### What to work on:
Once the line with "You are a computer-use agent." is found, repeat it and all later lines exactly through the end of the listing below, with the pictures left out.

### Given entries:

_ _ _ _

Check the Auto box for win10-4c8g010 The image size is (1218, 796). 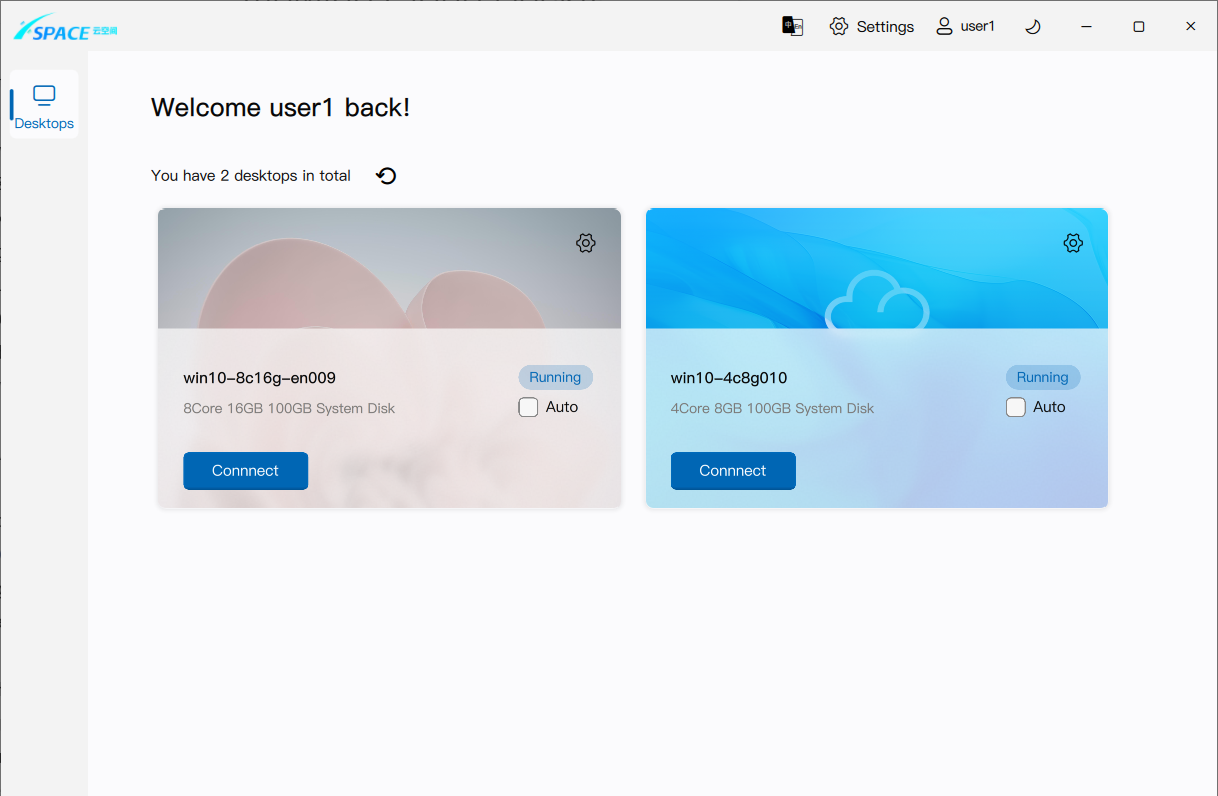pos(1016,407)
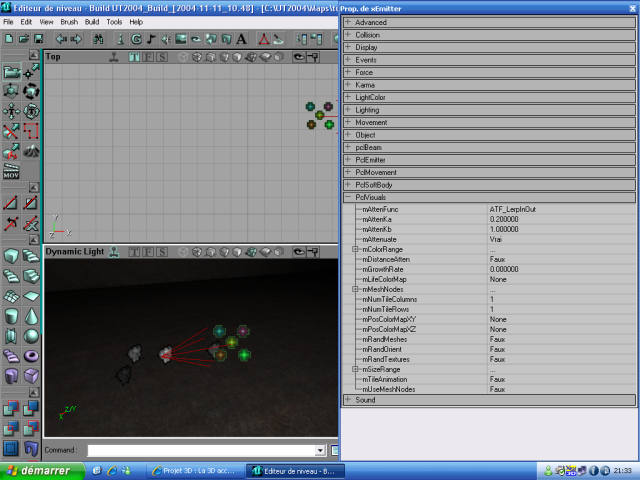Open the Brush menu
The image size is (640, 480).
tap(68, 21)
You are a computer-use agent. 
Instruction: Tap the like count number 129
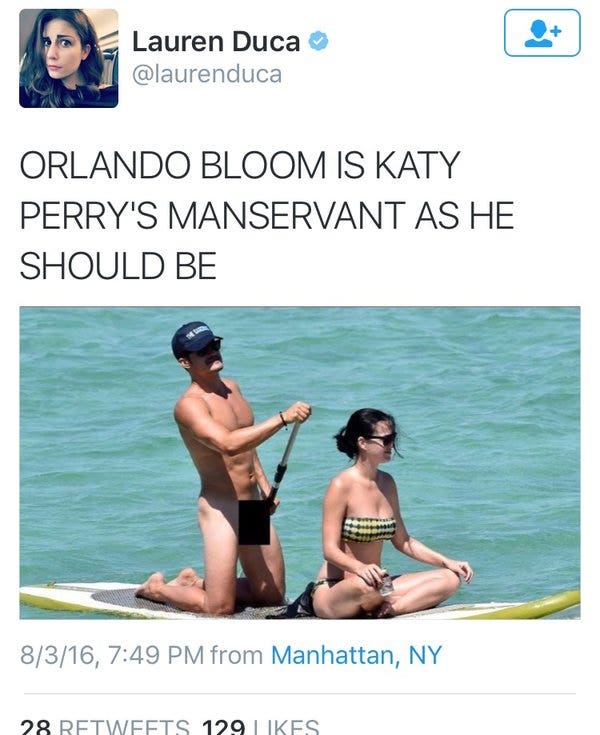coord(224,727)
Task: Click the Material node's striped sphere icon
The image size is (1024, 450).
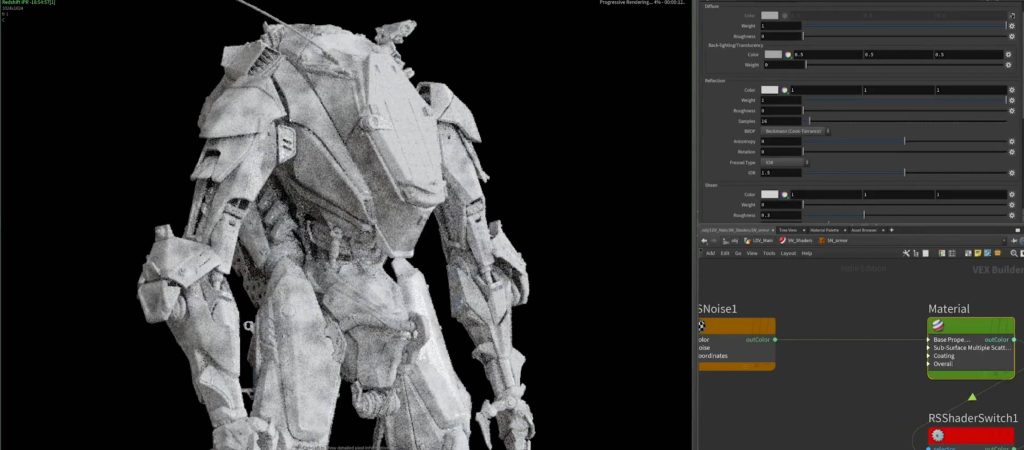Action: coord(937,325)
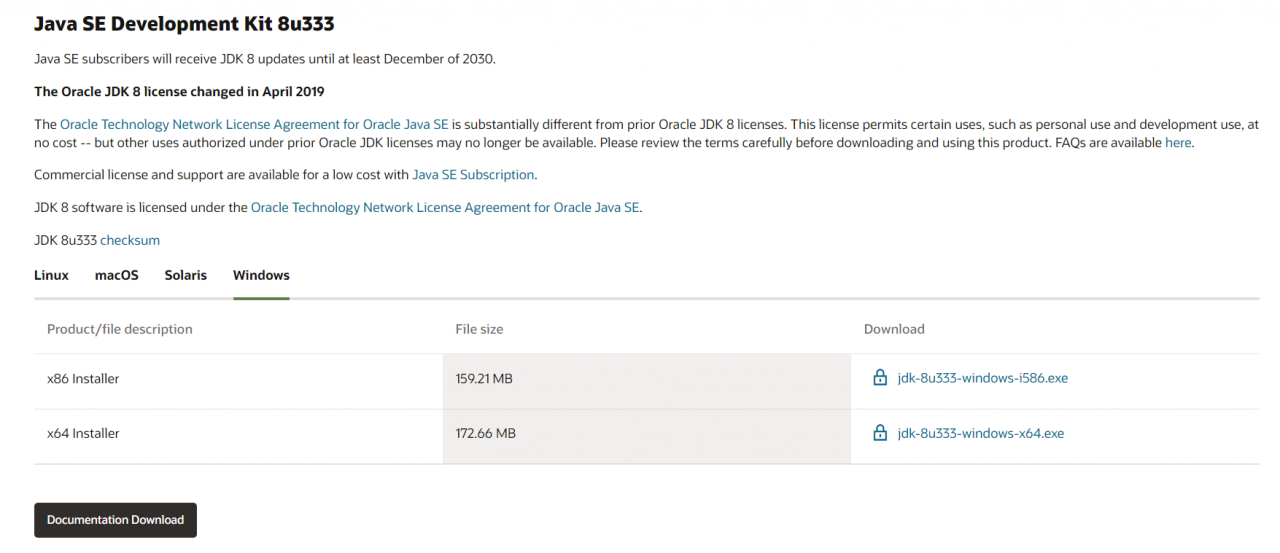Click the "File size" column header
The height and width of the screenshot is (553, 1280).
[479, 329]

_ _ _ _

### Expected answer:
You are a computer-use agent. 
Instruction: Tap the like count number 129
coord(224,727)
Task: Click the Material node's striped sphere icon
The image size is (1024, 450).
Action: coord(937,325)
Click the "File size" column header
The height and width of the screenshot is (553, 1280).
[479, 329]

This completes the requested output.